Final postoperative paraffin section revealed many hyperplastic histiocytes which were spindle and polygonal in shape, accompanied by infiltration of a large number of plasma cells and a small amount of lymphocytes, and interstitial fibrosis within the connective tissue (figure 2A). Intact plasma cells and lymphocytes were seen within the cytoplasm of the histiocytes (emperipolesis) (figure 2B). The infiltration of mature plasma cells and immunoglobulin-like deposits (Russell bodies and Mott cells) were also seen clearly under the microscope (figure 2C). A conclusive diagnosis of Rosai-Dorfman disease (RDD) of the left thigh was achieved. Immunohistochemistry staining showed that the lesions were positive for S-100, CD163, α1-antichymotrypsin, α1-antitrypsin and CD38, partly positive for CD68, λ and κ, but negative for CD1a. Immunohistochemistry staining also showed that the positive cell population of Ki-67 was < 2%. These findings also supported the diagnosis of RDD. The postoperative course was uneventful.
RDD, also known as sinus histiocytosis with massive lymphadenopathy (SHML), was first described by Rosai and Dorfman in 1969.1 RDD is a rare and non-neoplastic histiocytic proliferative disorder of unknown cause. It is considered to be a benign and self-limited disease, but it can also have an aggressive clinical course.2-4 RDD commonly occurs in adolescents or young adults. The typical clinical presentation of RDD is usually painless, bilateral cervical lymphadenopathy. Other clinical findings of RDD include fever, leukocytosis, anaemia, elevated ESR and hypergammaglobulinaemia.5,6 Extranodal involvements of RDD occur in 43% of all patients with lymphadenopathy.7 The extranodal sites include the skin, soft tissue, upper respiratory tract, orbit and bone. RDD located in the fat layer of the thigh as only an extranodal involvement without lymphadenopathy is an unusual presentation.

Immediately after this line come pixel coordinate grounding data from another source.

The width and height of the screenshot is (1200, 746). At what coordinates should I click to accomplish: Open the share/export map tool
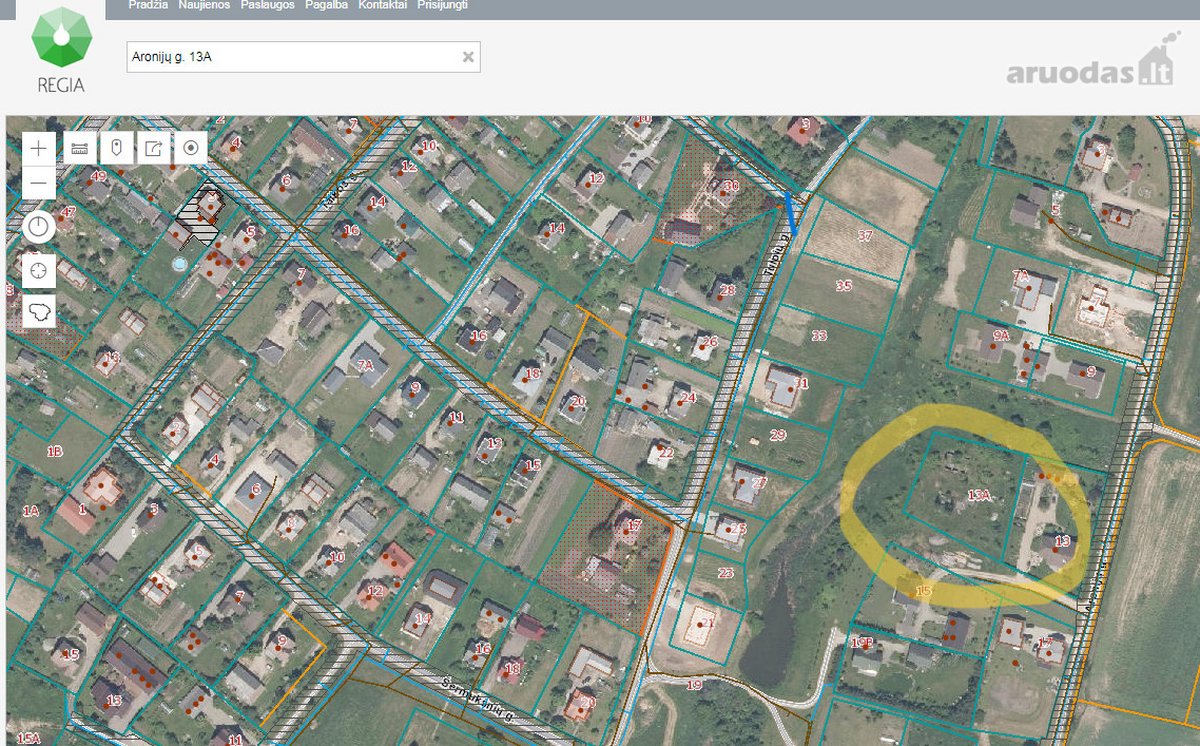tap(154, 149)
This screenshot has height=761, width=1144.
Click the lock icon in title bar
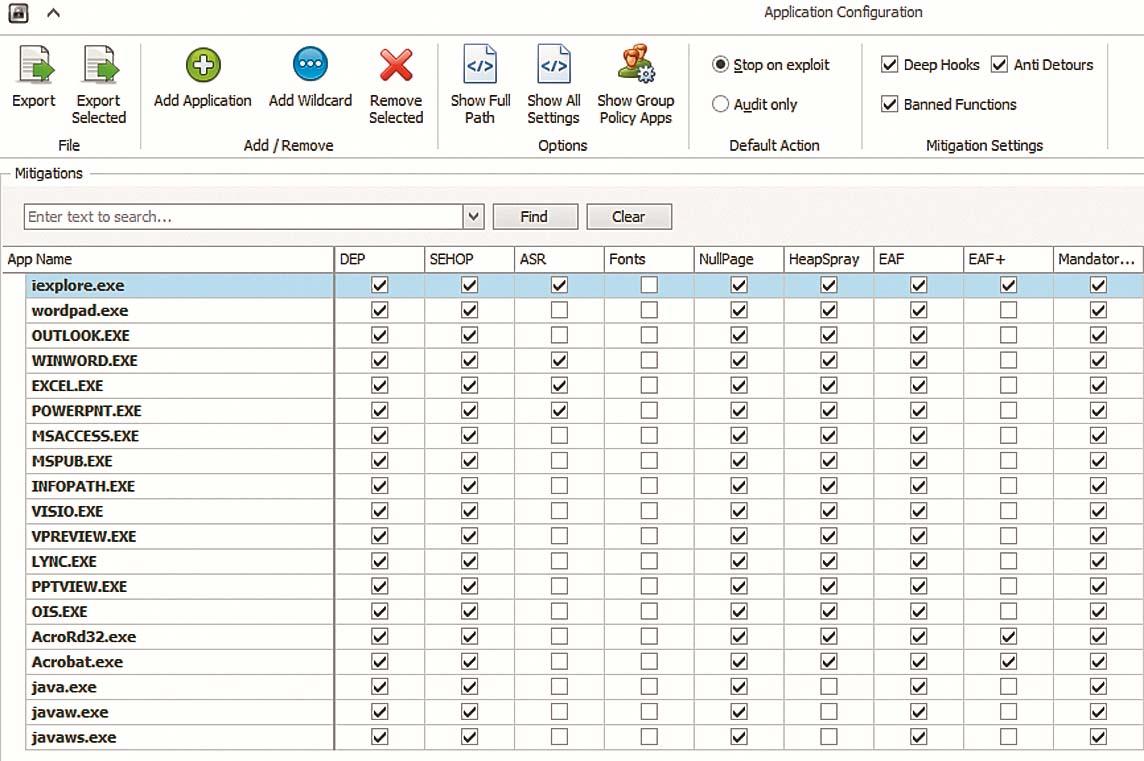[x=18, y=13]
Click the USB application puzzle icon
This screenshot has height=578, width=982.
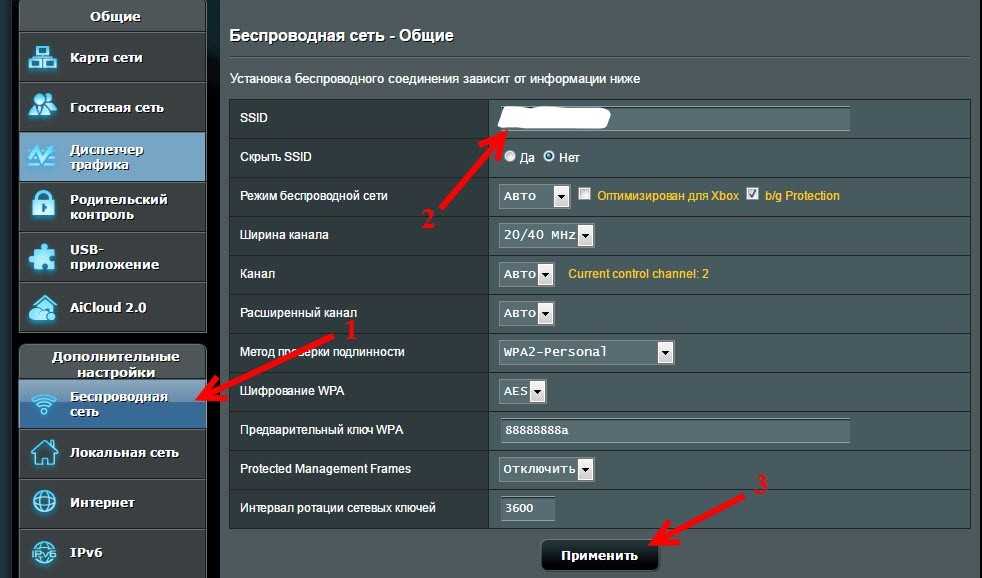point(43,257)
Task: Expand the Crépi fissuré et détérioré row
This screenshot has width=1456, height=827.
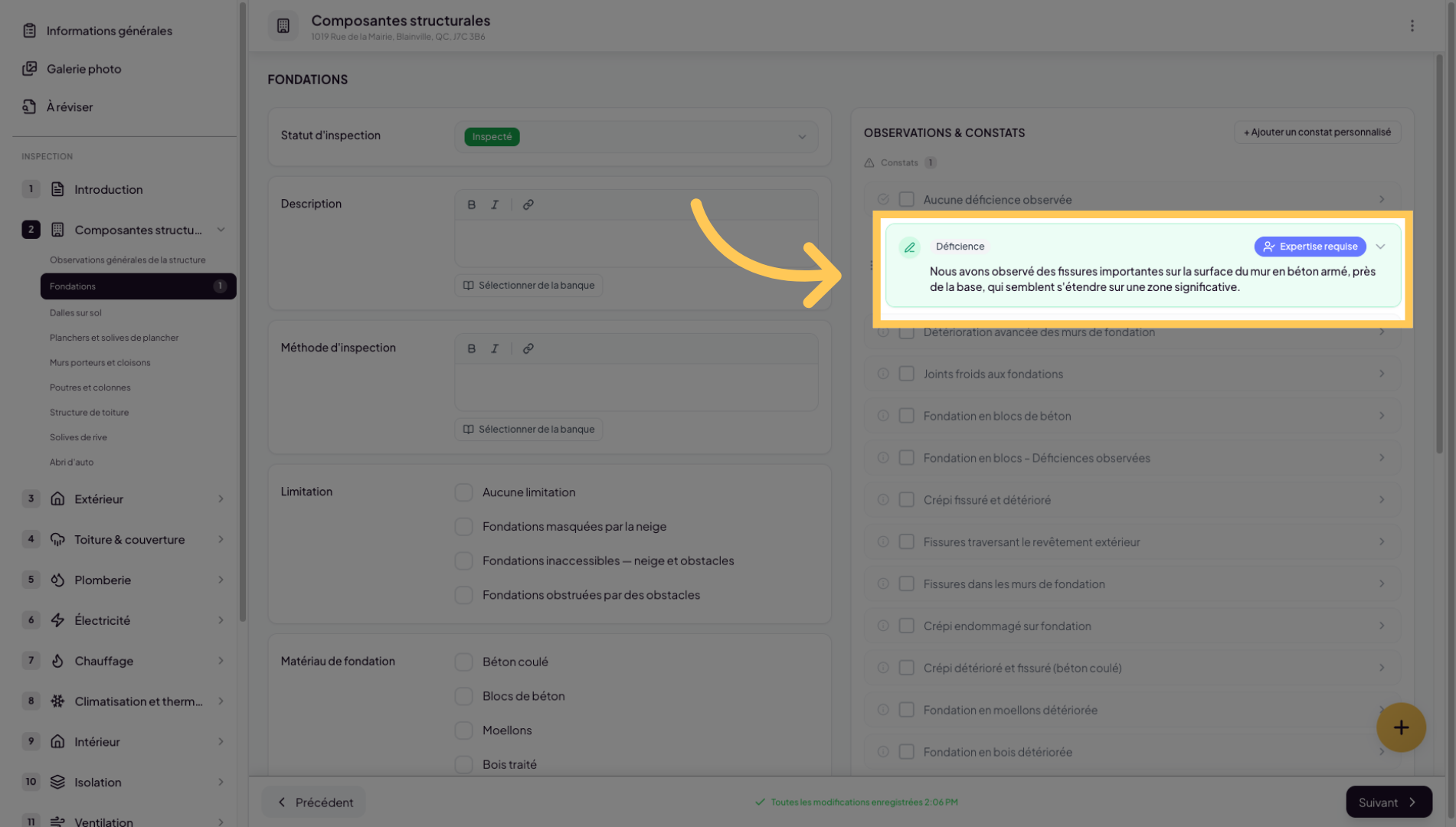Action: tap(1381, 500)
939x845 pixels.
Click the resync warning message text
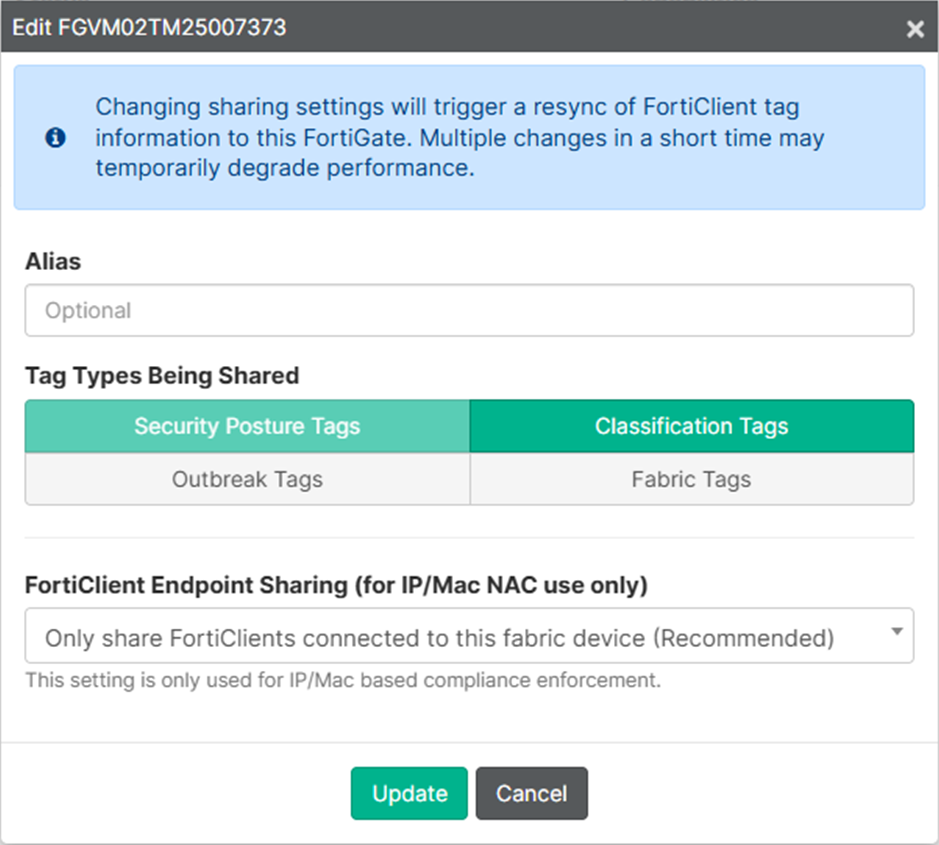pyautogui.click(x=460, y=138)
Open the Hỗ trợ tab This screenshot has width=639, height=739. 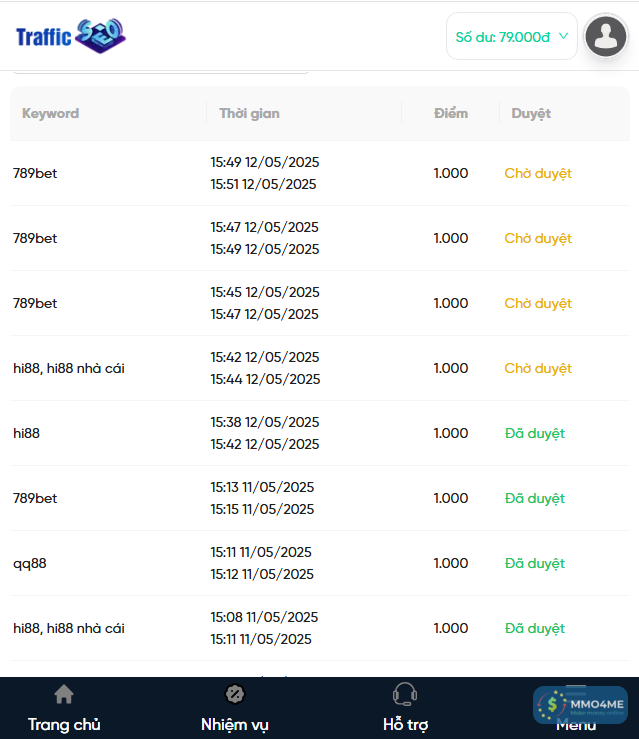pos(405,724)
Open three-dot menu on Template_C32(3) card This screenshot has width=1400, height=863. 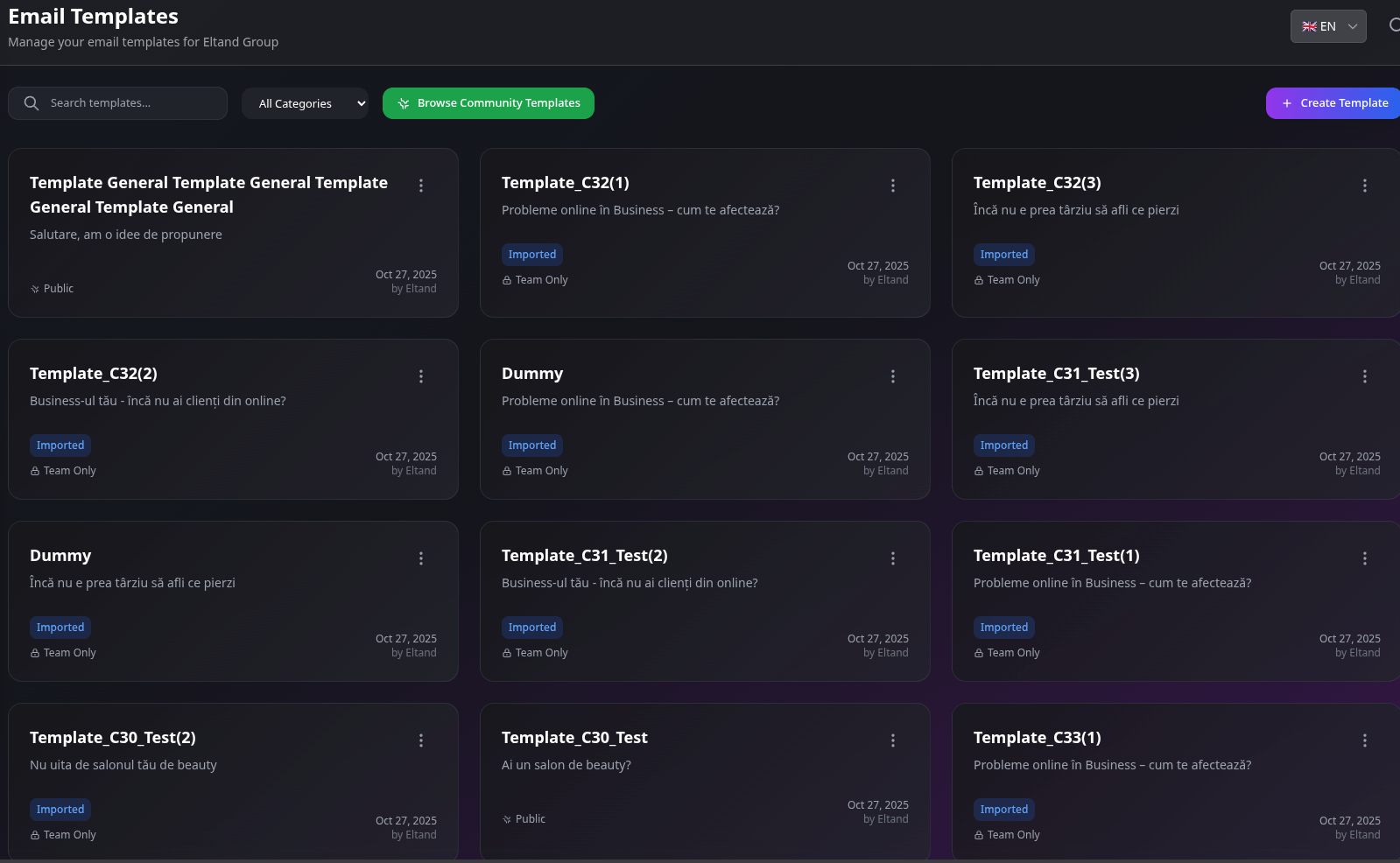[x=1364, y=186]
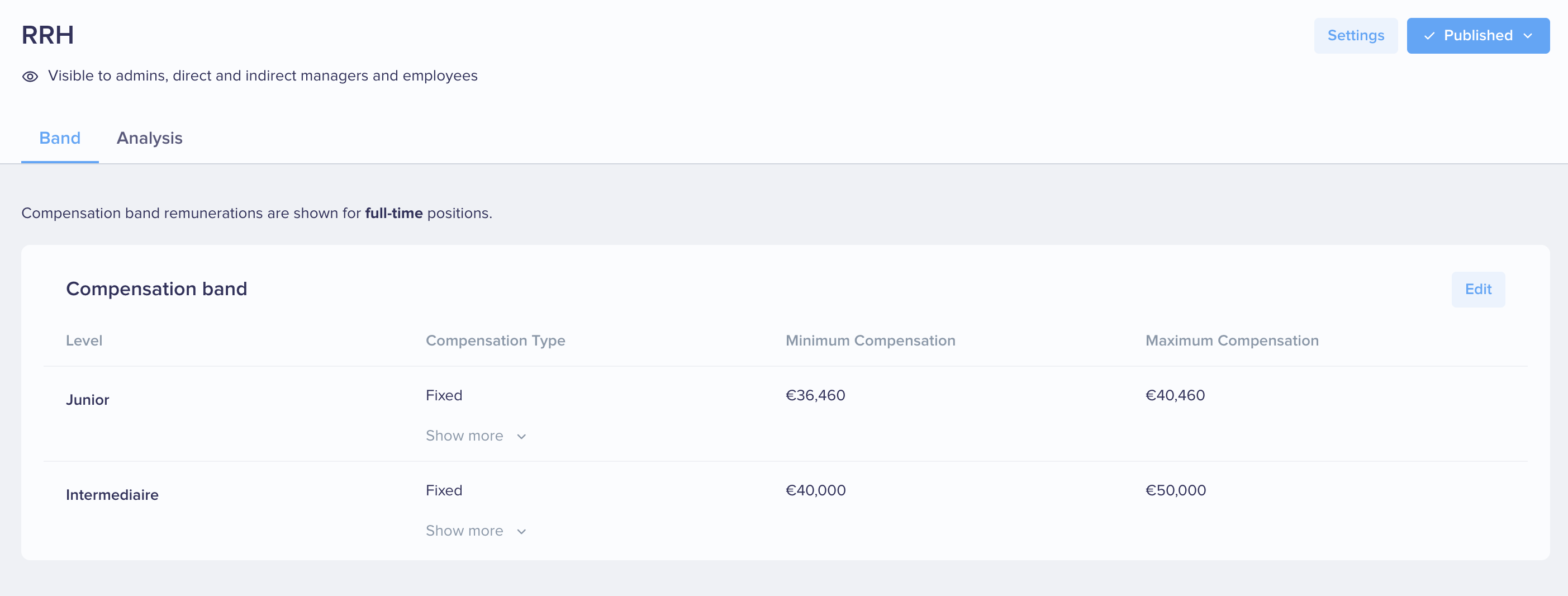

The definitive diagnosis of RDD relies on histopathological examination, and the immunohistochemical characteristics of the lesions contribute to determining the final diagnosis. Pathologically, RDD is characterised by a benign histiocytic proliferation with frequent lymphocytophagocytosis (emperipolesis).6,7 RDD must be differentiated pathologically from other lesions, such as lymphoma and plasmacytoma, fibro-inflammatory lesion, Langerhans cell histiocytosis and other histiocytosis. In some cases of RDD, obvious hyperplasia of lymphocytes or plasma cells resembles the appearance of lymphoma or plasmacytoma. However, the hyperplastic lymphocytes or plasma cells are of polyclonal origin, and simultaneously express λ and κ by immunohistochemistry. Furthermore, nuclear divisions are seldom seen in the RDD. While nuclear divisions are more commonly seen in the lymphoma or plasmacytoma, and their lymphocytes or plasma cells are of monoclonal origin. Thus, they can be ruled out. RDD may mimic the appearance of a fibro-inflammatory lesion. But this disease can be quickly ruled out because the histiocytes of a fibro-inflammatory lesion do not show emperipolesis and are negative for S-100. Langerhans cells are generally smaller than RDD cells. In Langerhans cell histiocytosis, the reniform nuclei with an obvious nuclear groove are usually observed (unlike the round nuclei of RDD cells), and emperipolesis is very rarely observed. Furthermore, Langerhans cells ultrastructurally contain characteristic Birbeck’s granules and are positive for CD1a (unlike RDD cells which are negative for CD1a). The treatment of RDD included surgical resection with or without chemotherapy, radiotherapy or corticosteroids. Our patient only underwent extended surgical resection of a mass in her left thigh without further treatment. She was followed up for four years and three months after surgery with a good prognosis.